Question

Find the perimeter of the triangle whose vertices are the following, specified points in the plane.

(-10,-3), (1,4) and (-1,7)

Answer 1

Given:

The vertices of the triangle are (-10,-3), (1,4) and (-1,7).

To find:

The perimeter of the triangle.

Solution:

Distance formula:

`d=√((x_2-x_1)^2+(y_2-y_1)^2)`

Let the vertices of the triangle are A(-10,-3), B(1,4) and C(-1,7).
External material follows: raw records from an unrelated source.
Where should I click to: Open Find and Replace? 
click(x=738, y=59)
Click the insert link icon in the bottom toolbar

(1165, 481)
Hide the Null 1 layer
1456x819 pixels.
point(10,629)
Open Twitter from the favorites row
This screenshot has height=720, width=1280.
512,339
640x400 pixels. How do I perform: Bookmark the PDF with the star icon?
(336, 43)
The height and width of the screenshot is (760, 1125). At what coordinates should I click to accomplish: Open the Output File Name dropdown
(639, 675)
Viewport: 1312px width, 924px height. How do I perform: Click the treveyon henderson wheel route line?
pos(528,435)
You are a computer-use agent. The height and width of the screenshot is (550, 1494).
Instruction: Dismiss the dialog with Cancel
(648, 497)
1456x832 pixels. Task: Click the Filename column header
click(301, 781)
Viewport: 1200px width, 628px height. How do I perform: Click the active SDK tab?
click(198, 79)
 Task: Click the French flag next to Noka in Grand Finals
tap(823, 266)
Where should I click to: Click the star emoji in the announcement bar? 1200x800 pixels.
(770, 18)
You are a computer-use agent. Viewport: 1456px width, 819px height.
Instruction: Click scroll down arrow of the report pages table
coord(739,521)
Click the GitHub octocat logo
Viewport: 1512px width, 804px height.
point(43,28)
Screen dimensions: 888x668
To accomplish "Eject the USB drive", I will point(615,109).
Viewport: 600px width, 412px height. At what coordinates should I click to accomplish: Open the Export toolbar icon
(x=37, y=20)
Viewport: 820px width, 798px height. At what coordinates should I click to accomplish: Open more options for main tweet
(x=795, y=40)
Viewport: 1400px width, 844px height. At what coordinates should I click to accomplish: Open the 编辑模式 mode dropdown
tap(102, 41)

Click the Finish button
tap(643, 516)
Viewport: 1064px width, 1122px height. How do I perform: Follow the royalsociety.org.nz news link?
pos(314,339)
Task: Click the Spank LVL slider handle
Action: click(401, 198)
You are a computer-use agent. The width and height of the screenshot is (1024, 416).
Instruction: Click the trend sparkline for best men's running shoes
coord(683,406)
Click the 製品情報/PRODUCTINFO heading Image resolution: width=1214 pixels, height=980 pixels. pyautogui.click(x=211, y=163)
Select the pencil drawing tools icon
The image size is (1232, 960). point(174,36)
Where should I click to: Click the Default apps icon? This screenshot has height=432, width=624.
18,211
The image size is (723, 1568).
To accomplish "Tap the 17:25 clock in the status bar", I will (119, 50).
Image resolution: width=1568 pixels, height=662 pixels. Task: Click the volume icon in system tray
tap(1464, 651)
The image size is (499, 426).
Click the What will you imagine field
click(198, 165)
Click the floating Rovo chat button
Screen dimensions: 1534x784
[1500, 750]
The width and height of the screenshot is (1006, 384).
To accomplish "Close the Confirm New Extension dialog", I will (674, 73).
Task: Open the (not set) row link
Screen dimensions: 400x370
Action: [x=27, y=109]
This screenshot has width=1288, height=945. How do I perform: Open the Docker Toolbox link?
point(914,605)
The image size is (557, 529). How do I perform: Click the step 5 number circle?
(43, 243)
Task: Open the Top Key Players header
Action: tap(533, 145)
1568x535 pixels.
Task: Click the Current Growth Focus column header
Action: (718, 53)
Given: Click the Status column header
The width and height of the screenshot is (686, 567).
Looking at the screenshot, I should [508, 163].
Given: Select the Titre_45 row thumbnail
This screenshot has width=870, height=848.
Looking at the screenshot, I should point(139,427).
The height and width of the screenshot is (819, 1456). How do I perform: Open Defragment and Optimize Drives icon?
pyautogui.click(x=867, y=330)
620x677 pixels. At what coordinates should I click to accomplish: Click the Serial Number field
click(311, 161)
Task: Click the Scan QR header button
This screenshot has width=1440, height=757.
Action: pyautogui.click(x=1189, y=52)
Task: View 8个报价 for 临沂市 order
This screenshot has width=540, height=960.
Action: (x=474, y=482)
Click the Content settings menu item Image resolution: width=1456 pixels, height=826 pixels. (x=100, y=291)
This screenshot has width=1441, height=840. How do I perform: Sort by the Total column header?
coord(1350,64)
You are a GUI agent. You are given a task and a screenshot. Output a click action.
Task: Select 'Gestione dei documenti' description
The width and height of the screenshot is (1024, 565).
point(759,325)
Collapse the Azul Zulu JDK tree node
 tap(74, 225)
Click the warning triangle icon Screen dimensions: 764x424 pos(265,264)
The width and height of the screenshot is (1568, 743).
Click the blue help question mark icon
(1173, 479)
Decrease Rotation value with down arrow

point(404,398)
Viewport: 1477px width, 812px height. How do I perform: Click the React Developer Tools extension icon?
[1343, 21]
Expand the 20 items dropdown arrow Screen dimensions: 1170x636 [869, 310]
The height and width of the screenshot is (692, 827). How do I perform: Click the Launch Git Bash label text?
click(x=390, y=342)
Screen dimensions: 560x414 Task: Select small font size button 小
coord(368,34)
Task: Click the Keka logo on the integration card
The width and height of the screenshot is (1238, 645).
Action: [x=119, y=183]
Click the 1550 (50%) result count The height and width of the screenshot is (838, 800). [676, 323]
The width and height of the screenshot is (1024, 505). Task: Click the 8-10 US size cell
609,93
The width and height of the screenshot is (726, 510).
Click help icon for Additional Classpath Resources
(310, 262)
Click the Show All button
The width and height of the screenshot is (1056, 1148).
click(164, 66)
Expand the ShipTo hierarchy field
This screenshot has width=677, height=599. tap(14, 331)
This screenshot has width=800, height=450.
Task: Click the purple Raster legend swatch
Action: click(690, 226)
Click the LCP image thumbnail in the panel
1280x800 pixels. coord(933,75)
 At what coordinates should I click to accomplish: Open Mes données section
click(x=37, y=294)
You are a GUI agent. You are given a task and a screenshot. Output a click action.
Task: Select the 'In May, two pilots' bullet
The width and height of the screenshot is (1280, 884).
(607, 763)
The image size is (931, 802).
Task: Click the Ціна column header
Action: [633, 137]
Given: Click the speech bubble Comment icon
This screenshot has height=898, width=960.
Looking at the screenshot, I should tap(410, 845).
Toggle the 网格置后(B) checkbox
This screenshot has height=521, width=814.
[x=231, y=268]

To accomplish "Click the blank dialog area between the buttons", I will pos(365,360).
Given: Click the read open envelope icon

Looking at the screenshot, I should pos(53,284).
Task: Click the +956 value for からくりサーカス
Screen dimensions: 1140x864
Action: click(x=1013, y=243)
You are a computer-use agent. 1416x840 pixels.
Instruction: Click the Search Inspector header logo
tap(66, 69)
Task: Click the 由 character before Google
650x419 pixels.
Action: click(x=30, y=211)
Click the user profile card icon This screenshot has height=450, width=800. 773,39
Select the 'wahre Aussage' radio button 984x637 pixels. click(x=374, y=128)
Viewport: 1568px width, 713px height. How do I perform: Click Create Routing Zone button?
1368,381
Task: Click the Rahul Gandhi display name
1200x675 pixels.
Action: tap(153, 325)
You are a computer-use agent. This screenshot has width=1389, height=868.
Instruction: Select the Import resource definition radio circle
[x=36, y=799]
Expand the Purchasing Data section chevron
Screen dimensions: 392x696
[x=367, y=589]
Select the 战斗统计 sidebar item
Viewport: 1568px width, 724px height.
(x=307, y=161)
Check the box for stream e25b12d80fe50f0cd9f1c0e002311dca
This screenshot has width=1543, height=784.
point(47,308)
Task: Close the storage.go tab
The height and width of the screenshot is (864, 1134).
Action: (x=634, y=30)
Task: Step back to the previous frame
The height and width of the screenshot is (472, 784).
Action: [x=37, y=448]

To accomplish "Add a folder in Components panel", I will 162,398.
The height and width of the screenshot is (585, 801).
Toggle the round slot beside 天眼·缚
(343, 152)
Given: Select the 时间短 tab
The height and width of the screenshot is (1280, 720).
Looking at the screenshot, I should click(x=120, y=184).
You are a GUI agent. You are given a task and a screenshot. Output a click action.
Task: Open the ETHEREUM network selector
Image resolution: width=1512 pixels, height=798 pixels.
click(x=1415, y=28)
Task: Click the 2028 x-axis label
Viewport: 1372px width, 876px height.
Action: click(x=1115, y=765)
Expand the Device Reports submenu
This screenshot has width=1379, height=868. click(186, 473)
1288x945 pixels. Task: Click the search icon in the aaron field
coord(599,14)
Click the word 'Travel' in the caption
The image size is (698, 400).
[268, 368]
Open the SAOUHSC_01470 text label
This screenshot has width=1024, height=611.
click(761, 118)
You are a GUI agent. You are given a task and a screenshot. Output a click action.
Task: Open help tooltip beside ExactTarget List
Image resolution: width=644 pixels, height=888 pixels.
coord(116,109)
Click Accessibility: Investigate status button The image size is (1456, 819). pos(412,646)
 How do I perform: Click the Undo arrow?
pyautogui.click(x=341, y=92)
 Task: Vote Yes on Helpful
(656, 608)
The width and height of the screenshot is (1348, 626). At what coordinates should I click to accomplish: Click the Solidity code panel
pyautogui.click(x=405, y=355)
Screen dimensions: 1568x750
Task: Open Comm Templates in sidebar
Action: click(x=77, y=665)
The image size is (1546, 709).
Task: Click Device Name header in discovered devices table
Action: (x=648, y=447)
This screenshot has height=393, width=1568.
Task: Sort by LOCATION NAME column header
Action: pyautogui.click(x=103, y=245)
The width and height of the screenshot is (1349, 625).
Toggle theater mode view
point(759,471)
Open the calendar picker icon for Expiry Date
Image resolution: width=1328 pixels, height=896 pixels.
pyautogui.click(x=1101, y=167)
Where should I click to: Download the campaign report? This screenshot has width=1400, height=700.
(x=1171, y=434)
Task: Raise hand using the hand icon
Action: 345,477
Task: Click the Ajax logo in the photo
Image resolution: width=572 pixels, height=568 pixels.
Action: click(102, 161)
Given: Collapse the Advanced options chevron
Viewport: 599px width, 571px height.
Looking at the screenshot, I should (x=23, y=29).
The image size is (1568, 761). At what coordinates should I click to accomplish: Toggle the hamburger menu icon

Using distance formula, we get

`AB=√((1-(-10))^2+(4-(-3))^2)`

`AB=√((1+10)^2+(4+3)^2)`

`AB=√((11)^2+(7)^2)`

`AB=√(121+49)`

`AB=√(170)`

Similarly,

`BC=√(\left(-1-1\right)^2+\left(7-4\right)^2)=√(13)`

`AC=√(\left(-1-\left(-10\right)\right)^2+\left(7-\left(-3\right)\right)^2) =√(181)`

Now, the perimeter of the triangle is

`Perimeter=AB+BC+AC`

`Perimeter=√(170)+√(13)+√(181)`

`Perimeter\approx 13.038+3.606+13.454`

`Perimeter=30.098`

Therefore, the perimeter of the triangle is 30.098 units.